Theodore Roosevelt's "stewardship" theory was based off the idea that the president could do anything that the Constitution did not forbid. He believed the president to be a "steward" of the people and "to do all he could for the people." By exercising this type of power Roosevelt believed he was able to do what was necessary for the country and what it demanded. To watch out for the "common well-being" of the nation, Roosevelt believed this type of informal power had to be utilized.

William Taft's "literalist" theory was based upon the idea that the president could not do anything that the Constitution did not permit. He believed that a president's "jurisdiction must be justified and vindicated by affirmative constitutional" provisions, or else those powers do not exist. Taft argues that by giving the executive informal powers is not only limitless, but also unsafe, creating the potential to invade upon private right.

Both Taft, and Roosevelt, make valid points in their views on presidential power. I think that many people would flip flop between the two theories depending upon the president that held office, but in a general sense, I would tend to side with Roosevelt's argument. Certain circumstances call for certain actions which could not have been fathomed by the Framers, so by limiting executive power to that of which only resides in the Constitution would be an unwise call. Times of emergency, like war or natural disaster, call for hasty actions that may not be constitutional provisions. By giving the president room to move outside of the Constitution provides for a better working democracy. Everything the people demand is not going to be within the limitations of the Constitution.

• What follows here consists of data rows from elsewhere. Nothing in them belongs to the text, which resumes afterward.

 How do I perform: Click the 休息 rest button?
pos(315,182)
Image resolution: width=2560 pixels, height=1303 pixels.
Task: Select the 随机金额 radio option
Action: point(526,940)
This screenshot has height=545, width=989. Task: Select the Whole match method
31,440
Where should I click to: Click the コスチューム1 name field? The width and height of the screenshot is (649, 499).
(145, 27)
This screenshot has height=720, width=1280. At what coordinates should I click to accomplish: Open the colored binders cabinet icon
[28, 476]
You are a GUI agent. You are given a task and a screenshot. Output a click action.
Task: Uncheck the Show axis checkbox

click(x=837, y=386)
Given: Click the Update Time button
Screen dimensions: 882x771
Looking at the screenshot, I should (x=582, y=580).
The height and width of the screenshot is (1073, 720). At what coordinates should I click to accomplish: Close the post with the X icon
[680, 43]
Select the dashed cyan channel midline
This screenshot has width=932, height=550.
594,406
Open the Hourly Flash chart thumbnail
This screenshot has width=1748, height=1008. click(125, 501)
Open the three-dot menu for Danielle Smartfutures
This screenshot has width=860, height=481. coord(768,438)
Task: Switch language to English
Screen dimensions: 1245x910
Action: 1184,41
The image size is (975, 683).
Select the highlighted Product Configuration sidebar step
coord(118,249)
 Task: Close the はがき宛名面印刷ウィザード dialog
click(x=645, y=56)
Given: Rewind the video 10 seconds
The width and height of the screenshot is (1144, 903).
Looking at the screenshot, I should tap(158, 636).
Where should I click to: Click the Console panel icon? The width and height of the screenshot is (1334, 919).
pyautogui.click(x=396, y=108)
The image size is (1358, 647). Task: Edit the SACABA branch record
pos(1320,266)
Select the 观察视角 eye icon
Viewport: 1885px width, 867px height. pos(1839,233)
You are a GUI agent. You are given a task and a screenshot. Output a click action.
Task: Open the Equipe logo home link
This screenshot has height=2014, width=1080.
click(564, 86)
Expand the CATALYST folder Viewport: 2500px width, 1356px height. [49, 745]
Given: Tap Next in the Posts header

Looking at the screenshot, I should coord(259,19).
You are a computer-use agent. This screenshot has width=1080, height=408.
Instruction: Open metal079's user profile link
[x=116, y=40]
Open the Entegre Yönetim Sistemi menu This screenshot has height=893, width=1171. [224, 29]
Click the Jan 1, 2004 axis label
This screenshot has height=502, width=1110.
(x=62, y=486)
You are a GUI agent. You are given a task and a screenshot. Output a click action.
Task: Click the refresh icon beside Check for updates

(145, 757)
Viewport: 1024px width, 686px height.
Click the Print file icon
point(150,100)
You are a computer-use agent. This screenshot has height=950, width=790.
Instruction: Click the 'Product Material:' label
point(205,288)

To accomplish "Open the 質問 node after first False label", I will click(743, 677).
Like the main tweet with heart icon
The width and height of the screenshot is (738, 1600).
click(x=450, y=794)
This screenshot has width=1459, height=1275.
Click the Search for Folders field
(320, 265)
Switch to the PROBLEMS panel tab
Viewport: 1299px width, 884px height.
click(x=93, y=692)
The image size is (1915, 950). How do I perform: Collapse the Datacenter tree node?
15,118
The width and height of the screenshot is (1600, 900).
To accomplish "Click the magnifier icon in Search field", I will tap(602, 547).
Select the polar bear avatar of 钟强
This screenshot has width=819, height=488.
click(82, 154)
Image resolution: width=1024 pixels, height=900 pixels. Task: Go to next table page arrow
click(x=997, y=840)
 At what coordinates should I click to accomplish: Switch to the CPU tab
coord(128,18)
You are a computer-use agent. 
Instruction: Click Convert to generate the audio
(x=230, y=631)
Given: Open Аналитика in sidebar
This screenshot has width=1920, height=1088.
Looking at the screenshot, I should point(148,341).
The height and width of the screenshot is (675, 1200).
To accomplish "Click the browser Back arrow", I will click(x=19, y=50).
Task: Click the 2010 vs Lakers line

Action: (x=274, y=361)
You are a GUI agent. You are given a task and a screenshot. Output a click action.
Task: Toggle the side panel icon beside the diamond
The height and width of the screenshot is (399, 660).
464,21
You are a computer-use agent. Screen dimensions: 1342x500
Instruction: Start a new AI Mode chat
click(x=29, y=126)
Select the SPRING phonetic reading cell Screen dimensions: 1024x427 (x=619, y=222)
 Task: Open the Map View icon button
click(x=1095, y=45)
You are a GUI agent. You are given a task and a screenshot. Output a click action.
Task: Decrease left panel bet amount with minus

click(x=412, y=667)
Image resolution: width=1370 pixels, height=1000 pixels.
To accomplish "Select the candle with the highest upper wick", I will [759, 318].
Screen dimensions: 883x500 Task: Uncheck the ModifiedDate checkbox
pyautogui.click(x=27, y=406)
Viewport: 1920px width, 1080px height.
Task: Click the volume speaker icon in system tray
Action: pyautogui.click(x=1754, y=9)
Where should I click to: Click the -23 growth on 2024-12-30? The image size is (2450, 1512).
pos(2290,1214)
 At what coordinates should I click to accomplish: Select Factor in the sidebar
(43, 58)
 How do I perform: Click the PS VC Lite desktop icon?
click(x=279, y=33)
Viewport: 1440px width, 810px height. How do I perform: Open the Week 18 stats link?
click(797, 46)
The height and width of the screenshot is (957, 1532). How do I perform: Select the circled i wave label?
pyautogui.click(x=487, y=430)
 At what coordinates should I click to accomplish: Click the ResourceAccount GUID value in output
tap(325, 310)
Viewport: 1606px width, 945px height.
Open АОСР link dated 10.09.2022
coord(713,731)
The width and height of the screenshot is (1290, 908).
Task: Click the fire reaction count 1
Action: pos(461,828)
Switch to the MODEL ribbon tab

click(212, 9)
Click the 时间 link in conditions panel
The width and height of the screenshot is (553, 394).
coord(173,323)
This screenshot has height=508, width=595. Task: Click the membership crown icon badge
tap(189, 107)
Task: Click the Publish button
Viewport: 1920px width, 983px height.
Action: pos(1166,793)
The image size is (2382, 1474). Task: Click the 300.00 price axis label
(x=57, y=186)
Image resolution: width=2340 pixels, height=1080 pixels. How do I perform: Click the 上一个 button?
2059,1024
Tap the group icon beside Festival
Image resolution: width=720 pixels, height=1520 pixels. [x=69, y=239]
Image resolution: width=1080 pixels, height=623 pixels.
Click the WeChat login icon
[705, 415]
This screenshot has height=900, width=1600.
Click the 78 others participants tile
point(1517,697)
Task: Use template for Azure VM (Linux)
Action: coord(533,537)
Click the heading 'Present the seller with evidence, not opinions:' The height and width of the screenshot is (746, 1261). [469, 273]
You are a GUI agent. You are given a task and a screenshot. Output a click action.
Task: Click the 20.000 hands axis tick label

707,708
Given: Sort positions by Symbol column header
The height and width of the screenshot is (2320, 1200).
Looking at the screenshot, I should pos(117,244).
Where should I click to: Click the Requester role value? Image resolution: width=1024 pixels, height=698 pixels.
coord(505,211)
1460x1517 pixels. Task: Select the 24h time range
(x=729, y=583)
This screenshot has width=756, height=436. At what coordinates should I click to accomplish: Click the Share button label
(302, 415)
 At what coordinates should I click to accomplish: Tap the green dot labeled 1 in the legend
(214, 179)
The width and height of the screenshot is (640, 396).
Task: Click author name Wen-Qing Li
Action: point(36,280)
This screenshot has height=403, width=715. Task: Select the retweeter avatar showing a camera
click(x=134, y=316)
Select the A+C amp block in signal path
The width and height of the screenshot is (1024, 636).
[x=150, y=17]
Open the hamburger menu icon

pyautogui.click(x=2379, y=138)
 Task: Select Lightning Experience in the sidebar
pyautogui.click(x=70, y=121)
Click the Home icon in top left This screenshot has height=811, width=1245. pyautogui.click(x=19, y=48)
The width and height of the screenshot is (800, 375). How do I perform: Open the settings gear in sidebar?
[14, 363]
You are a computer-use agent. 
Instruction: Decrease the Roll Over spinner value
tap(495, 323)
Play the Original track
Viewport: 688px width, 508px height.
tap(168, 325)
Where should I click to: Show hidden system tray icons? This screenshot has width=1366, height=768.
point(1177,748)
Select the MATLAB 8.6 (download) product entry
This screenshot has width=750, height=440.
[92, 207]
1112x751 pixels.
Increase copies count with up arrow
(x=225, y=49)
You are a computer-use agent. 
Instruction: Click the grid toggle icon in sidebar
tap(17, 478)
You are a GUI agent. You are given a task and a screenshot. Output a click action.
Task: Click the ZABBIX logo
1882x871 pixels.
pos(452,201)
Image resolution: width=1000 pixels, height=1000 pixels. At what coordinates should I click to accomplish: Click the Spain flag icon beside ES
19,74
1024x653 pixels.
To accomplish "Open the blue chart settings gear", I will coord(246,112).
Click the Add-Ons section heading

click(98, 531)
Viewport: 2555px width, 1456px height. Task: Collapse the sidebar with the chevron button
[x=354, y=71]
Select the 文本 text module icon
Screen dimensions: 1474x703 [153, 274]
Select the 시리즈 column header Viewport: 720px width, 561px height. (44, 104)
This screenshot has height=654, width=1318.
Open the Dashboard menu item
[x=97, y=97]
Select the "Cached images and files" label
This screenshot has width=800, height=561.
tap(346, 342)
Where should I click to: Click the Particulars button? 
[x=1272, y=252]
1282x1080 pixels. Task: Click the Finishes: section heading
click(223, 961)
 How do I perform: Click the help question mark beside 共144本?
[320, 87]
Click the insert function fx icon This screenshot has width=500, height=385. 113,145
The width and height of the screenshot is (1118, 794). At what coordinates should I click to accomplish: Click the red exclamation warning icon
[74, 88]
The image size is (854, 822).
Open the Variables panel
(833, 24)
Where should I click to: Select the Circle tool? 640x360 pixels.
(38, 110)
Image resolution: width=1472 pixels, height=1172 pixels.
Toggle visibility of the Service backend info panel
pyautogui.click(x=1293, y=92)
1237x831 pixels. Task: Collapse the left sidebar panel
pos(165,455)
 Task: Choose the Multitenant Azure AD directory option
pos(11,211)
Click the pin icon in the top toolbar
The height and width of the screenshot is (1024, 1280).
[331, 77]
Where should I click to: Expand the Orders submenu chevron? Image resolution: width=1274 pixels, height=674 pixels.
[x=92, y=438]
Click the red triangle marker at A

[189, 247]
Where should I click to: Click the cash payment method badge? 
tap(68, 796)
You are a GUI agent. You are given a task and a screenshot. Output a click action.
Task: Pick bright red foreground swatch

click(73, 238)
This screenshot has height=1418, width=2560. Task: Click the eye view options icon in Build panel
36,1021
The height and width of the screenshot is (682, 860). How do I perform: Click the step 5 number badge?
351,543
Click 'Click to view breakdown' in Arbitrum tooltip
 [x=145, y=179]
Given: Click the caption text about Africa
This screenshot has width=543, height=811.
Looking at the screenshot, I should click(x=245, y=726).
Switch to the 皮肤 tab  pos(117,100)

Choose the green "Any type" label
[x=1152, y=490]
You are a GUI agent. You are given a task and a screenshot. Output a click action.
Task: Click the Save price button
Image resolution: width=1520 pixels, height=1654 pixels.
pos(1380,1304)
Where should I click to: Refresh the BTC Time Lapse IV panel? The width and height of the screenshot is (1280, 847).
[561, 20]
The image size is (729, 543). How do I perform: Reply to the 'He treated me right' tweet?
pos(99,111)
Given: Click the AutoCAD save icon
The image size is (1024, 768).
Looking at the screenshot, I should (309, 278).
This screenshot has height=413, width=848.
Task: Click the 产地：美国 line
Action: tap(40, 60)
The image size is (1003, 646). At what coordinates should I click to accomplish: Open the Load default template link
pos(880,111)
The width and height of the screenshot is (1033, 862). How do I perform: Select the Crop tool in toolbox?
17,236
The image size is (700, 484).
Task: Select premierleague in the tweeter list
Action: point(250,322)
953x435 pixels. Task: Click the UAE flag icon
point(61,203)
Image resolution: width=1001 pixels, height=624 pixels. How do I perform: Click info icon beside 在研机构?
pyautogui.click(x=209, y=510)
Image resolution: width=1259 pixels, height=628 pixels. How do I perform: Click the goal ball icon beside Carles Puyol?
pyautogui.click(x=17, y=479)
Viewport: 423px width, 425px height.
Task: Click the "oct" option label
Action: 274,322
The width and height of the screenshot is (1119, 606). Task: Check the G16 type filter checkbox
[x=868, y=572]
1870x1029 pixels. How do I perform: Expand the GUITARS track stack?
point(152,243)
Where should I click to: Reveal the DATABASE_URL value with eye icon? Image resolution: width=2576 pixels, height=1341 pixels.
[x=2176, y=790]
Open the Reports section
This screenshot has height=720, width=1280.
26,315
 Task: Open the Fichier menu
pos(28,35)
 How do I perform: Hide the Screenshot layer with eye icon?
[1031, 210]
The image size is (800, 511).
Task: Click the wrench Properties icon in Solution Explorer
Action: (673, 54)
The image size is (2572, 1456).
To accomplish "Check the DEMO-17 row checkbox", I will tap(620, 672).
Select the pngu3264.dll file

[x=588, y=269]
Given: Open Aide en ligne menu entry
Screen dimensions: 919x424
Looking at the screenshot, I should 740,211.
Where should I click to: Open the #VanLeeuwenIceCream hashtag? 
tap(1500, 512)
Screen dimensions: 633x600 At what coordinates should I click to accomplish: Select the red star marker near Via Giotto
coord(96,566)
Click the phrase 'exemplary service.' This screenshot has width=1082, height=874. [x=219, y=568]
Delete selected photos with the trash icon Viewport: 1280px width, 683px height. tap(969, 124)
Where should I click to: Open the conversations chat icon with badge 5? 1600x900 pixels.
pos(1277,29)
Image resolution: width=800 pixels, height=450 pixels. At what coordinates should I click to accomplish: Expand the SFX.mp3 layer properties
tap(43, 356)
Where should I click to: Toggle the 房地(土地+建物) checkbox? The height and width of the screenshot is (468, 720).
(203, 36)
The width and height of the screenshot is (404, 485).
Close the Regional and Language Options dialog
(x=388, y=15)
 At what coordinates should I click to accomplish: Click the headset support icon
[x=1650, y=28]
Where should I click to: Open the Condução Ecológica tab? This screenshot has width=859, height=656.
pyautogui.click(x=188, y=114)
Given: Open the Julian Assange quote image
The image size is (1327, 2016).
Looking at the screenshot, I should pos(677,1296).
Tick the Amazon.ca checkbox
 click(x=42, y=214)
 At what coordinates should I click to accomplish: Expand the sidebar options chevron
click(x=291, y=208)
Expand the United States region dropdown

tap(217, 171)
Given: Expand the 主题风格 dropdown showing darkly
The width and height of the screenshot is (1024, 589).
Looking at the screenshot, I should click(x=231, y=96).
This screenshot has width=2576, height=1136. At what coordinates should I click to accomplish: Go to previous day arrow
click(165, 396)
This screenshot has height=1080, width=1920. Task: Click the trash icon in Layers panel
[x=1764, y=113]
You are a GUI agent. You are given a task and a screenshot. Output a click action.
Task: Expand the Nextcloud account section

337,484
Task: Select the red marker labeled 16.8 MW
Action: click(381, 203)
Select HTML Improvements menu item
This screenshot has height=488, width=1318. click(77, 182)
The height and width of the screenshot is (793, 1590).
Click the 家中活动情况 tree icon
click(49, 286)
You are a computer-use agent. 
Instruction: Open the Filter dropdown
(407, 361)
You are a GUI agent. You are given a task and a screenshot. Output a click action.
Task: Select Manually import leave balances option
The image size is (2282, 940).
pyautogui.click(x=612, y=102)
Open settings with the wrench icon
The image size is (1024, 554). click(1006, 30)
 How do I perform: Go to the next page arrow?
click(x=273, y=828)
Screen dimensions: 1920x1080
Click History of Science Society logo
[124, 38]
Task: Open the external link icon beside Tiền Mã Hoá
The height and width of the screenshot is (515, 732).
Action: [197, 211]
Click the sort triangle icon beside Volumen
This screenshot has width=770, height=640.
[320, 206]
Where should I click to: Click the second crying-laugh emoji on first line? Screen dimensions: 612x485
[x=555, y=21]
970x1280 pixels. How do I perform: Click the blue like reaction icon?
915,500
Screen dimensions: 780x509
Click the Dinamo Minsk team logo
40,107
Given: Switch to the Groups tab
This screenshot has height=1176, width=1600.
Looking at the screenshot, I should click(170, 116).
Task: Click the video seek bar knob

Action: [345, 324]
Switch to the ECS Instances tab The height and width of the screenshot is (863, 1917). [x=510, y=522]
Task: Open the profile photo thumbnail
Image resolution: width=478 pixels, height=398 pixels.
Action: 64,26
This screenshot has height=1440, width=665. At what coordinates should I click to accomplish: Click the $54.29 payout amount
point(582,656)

Going back to Taft's argument, I believe that a president's informal powers must be limited as well. Since there is no clear definition of what the common good is, how can anyone really know if a president's actions are in accordance with this ideal? For example, presidents like Richard Nixon, who obviously overstepped their boundaries and abused executive power, need to have some limitations, but it's hard to draw the line where. If a president's power is too limited people may be unhappy with the government's abilities, but if it is loose it runs the risk of being too powerful. I think overall it is a tough question as to where to draw the line.

Ultimately, as I said before, Roosevelt's argument probably makes the most sense, of course with certain limitations. Just because something falls somewhere in between what is legal and what is illegal doesn't always make it right. There can be deviance without having broken laws.


  1. Not gonna lie, I hate the term "flip flop". Its use should be restricted to referring to sandals.

    I agree with what you said about the common good, that's not exactly a concrete term. I would also add to it something I mentioned in another comment, even if the president acts in the interests of the majority, but that completely screws over a minority, is that fair?

    And do you think Nixon actually followed Roosevelt's argument? To me it just seemed like he flat out broke the law. I don't think Roosevelt called for that loose of restrictions, I think he wanted presidents not to break the law where it was explicitly stated.

  2. I agree that it is hard to draw the line to which someone can take their powers. I would also bring up the fact that Lincoln had overstepped his powers when he arrested the Maryland state assembly when he specifically claimed that the secession was not an act of war. I believe that this expansion of power should be able to be used, but I have to say that it seems as if the President and his power is stuck between a rock and a hard place.

  3. I totally agree that the line is so hard to be drawn when it comes to "common good" and powers need to have a definitive line drawn when powers go too far. Your points are sensible. Of course I think Nixon abused power in more of a criminal way instead of an "over reaching" way. Of he needs some limitations but i think a little fbi oversight would have been a little more effective there haha.